To determine how TCF3 regulated Wnt/β-catenin-dependent transcription, we first conducted luciferase reporter assays. In comparison to cells expressing the control shRNA sequence, knocking down TCF3 activated luciferase expression driven from the TOPflash reporter (Fig. 1D). TOPflash contains 6 TCF consensus binding sites inserted upstream of the thymidine kinase minimal promoter that drives luciferase. Luciferase levels driven from the control FOPflash reporter, containing mutations in the TCF binding sites, were not affected by TCF3 depletion (Fig. 1D). To confirm these findings on a more physiologic target, we conducted assays using a luciferase reporter driven by the MYC 3′ WRE. 28 This construct contains the MYC 3′ WRE inserted downstream from the luciferase gene, and TCF3 knock-down activated expression from this reporter in transiently transfected cells (Fig. 1D). TCF3 knock-down did not affect luciferase expression from the MYC 3′ WRE (mut) construct that contains mutations in the 2 TCF binding sites within the 3′ WRE (Fig. 1D).28 In converse experiments, transfecting cells with a mammalian expression plasmid harboring TCF3 cDNA decreased luciferase expression from TOPflash and the MYC 3′ WRE-luciferase construct, while not influencing expression from the TCF-mutant controls (Figs. 1E). These findings indicate that TCF3 functions as a transcriptional repressor in HCT116 cells.

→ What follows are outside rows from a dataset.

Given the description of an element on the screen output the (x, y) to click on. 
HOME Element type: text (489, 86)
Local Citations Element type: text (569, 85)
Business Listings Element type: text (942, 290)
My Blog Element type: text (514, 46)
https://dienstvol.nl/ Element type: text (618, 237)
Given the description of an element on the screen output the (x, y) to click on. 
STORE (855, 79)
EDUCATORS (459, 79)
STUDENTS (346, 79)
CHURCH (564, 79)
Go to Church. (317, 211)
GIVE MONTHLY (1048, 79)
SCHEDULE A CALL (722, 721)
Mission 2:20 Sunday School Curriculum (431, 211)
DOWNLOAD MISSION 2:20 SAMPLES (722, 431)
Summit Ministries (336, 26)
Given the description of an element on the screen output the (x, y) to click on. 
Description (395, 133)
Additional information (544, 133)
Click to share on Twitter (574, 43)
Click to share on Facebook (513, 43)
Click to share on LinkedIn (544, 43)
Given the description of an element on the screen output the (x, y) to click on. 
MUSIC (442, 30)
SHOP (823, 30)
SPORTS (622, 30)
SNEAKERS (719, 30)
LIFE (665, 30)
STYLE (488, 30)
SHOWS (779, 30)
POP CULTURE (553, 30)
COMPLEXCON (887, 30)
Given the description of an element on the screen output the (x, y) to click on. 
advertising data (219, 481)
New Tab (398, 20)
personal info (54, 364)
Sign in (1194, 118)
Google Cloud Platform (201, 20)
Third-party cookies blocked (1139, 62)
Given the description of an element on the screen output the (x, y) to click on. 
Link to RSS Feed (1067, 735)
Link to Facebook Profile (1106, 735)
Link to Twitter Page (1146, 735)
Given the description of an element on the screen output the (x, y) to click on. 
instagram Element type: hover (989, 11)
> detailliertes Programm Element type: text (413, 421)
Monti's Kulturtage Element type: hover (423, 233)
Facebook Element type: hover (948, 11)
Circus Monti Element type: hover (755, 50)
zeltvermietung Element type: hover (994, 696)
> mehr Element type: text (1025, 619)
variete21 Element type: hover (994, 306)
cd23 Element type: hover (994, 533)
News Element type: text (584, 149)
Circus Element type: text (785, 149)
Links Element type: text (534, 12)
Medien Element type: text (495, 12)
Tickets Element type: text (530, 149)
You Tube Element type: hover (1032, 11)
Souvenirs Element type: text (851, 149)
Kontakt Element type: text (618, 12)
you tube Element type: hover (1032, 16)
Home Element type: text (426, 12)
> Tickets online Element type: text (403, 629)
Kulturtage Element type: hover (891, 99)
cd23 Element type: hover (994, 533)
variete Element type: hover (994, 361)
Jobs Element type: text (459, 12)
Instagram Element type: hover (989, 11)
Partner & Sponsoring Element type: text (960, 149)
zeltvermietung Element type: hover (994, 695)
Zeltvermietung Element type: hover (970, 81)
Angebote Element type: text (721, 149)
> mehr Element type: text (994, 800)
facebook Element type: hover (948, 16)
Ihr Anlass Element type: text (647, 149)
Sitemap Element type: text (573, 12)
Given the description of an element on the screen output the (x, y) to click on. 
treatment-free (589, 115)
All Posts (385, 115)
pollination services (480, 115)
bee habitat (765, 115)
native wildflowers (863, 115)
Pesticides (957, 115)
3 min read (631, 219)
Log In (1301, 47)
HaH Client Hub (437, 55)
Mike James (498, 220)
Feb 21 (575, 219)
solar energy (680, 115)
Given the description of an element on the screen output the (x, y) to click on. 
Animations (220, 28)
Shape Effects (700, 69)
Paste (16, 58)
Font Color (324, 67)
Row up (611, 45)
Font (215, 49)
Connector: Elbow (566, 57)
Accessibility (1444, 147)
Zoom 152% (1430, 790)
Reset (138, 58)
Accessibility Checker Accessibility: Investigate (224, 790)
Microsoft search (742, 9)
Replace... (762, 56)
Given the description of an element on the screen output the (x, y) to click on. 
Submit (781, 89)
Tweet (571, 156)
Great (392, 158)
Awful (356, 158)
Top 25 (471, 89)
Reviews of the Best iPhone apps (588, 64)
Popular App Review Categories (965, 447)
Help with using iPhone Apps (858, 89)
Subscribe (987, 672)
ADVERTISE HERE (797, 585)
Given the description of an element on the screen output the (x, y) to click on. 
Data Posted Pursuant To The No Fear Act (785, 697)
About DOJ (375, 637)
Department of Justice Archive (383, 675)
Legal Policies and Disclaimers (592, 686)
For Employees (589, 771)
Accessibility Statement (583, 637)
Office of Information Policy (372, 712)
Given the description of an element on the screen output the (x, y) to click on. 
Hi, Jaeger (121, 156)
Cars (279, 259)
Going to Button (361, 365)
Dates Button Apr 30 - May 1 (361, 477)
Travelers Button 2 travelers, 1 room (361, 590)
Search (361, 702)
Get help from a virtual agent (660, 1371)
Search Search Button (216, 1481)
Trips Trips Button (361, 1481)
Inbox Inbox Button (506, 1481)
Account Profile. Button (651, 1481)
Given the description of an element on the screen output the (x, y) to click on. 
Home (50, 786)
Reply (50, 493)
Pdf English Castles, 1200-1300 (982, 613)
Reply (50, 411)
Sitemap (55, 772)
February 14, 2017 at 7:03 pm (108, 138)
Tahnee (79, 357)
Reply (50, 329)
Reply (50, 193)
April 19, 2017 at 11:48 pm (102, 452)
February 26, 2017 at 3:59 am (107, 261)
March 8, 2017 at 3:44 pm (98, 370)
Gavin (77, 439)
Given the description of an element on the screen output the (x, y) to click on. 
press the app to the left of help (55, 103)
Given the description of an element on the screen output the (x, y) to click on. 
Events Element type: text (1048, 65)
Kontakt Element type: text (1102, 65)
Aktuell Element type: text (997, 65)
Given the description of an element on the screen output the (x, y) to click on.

TCF3 directly represses MYC gene expression
The results from the luciferase experiments suggested that TCF3 might directly bind the MYC 3′ WRE to repress MYC gene expression in HCT116 cells. To investigate this possibility, we first measured MYC transcript levels in cells transduced with lentiviruses expressing control or TCF3-specific shRNAs. Relative to control cells, RT-qPCR analysis indicated that cells expressing TCF3 shRNA1 or TCF3 shRNA2 contained 3- and 4-fold higher levels of MYC transcript levels, respectively (Fig. 2A). We found using Western blot analysis that TCF3-depletion also increased MYC protein levels 1.7-fold (Fig. 2B). To determine whether TCF3 occupied the MYC 3′ WRE at the MYC gene locus, we conducted chromatin immunoprecipitation (ChIP) assays. We used primers designed against this element, and a control sequence that maps 290-kb upstream from the MYC transcription start site, to amplify precipitated DNAs in real-time qPCR reactions (Fig. 2C). In addition, we evaluated TCF4 as a positive control, which we have previously shown to bind the MYC 3′ WRE in these cells. 28,30 We detected TCF3 binding to the MYC 3′ WRE, although levels of occupancy were lower than that of TCF4 (Fig 2D). Together, these findings support the hypothesis that MYC gene expression is negatively regulated, in part, through direct binding of TCF3 to a downstream regulatory element.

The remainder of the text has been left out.